Justin Levy (31:18.226)
I would recommend that they, you know, do things such as listen to podcasts like this or other podcasts that exist that are reputable and read content from reputable sources or attend conferences, things like that. There's so much, there are so many fake experts out there right now, right? Like you take a topic for example like generative AI. And I mean, it was like a week after chat GPT became popular that there was like books already on how to like prompt engineer. You can't tell me that anyone was an expert that fast unless you had kind of seen this come in several years before which there were, I have friends that have been doing that but they didn't write a book because instantly it was kind of out of date, right?

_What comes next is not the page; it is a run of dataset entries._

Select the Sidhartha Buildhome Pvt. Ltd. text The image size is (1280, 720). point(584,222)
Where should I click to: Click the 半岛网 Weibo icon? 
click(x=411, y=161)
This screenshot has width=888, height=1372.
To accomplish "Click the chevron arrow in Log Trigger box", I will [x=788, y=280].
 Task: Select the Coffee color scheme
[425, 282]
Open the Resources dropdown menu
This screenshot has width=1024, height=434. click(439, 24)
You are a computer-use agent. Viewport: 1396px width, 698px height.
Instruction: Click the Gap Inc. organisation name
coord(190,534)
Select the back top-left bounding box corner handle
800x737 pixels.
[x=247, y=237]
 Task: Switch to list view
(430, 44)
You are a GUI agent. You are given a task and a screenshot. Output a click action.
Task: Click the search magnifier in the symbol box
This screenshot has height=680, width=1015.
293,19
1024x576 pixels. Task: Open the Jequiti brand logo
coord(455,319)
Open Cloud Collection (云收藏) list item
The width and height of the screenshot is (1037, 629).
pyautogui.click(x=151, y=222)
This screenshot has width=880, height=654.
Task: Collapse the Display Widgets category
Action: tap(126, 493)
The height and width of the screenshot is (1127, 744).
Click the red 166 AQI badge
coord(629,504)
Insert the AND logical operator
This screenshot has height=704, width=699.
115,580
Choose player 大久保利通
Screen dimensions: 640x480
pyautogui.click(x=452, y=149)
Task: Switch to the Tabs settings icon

Um, so I think look toward to those sources that have been doing this for a while for the areas that you care about, join the communities that are relevant and, uh, follow the brands or the thought leaders. Um, but be careful of the kind of fake news, the fake experts, the, uh, to a certain extent, the deep fakes and stuff that, that are out there right now, because those are going to continue. And can continue to sway opinion. And we've seen it in politics and with celebrities and things of that nature. I wouldn't be surprised if we're not that far away from it happening to brands, to the big brands. I can easily see deep fakes happening that could affect larger brands.

Alex Olley (33:10.156)
That's such good advice. Well, thank you for that. Final question, if people want to follow you or anything, you put out a lot of amazing content. I've been a follower of yours for a while and I've really appreciated everything you've done. Where can people follow you?

Justin Levy (33:23.81)
The easiest place is, well, everything is Justin Levy. So J-U-S-T-I-N-L-E-V as in Victor Y, but LinkedIn is the easiest place that I publish most. Instagram tends to be more personal content. So if you wanna see pictures of my cat or me on vacation or whatever, venting about random things in my travels, you can find me over there, but typically it's LinkedIn is where the majority of my work is.

Alex Olley (33:54.188)
Awesome. For everyone listening and watching, follow Justin. I've been a follower of yours. I've learned so much from you over the years. So thank you for the content you put out. And look, thank you for joining us today, man. It's been a real pleasure.

Justin Levy (34:04.034)
Thank you. Yeah, absolutely. Thank you for having me.

Alex Olley (34:08.624)
Cool. All right, well look, guys, this has been another episode of The Antidote. We'll catch you all soon.